Medical balloons typically retain their shape when in the unpressurized state somewhat like a collapsed paper bag. In order to maintain a low crossing profile, the collapsed balloon must be wrapped tightly around itself. The current art allows a minimum balloon profile by minimizing the wall thickness of the balloon material. This allows for a low profile by enabling a collapsed balloon to be wrapped around itself multiple times without appreciably increasing the diameter of the area contained the collapsed wrapped balloon. But the thinner wall gives a weaker balloon and thus reduces the amount of pressure that can safely be used to inflate the balloon and open a stenosis. This requires the use of very strong materials to allow for the required minimum balloon wall thickness and usually yields a rigid, hard, stiff balloon.
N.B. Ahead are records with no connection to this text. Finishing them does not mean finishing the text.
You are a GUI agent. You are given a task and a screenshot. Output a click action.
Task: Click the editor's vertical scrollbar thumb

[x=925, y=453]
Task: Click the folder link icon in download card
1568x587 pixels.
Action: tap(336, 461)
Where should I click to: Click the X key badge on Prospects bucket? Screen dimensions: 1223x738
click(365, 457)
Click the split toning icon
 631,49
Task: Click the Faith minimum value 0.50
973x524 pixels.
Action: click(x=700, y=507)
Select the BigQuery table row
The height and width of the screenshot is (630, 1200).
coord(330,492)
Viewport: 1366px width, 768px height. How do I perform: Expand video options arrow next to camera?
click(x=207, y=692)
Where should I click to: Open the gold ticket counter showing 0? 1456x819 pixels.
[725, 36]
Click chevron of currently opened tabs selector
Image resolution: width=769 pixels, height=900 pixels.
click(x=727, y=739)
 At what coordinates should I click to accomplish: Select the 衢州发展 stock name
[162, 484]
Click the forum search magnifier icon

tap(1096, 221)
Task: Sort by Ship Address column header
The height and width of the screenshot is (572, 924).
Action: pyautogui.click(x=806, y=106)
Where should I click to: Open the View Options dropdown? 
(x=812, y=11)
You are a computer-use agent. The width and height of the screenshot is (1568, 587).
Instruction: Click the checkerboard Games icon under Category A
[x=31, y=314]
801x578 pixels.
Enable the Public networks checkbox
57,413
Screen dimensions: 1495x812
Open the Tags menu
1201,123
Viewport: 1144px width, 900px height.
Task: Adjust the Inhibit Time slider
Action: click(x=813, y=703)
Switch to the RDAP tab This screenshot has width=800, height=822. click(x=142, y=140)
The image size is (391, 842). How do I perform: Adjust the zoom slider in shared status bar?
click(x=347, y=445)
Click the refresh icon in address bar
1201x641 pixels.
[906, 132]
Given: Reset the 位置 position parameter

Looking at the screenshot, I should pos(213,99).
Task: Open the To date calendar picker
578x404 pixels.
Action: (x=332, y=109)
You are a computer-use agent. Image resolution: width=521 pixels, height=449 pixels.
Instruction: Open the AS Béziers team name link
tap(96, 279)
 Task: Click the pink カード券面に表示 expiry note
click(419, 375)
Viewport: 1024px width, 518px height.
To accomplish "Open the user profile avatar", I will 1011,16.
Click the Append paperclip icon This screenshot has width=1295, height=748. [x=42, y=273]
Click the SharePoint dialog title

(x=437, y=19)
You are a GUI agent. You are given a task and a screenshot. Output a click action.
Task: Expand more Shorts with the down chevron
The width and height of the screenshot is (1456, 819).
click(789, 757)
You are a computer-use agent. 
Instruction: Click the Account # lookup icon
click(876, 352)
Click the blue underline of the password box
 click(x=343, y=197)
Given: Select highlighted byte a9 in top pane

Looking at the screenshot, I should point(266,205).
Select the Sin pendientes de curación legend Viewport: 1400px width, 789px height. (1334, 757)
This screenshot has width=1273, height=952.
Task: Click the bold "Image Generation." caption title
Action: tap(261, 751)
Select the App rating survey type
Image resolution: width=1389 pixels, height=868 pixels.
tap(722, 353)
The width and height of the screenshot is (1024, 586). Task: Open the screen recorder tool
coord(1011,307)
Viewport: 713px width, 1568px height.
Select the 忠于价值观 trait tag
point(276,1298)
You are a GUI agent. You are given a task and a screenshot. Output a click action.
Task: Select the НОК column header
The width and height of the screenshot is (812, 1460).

Use of a more elastomeric material that tend to be flexible, soft and deformable yields either a weaker balloon, which may overinflate and damage the vessel or burst at too low a pressure, or a thicker balloon which presents an unacceptable profile.
The design of a balloon therefore is a compromise and it was thought unlikely to obtain a high compliant, high-pressure balloon, flexible, low profile balloon with a linear or non-linear compliance curve within a single balloon. Therefore, there is still a need for improved materials and method for inflatable medical balloon elements.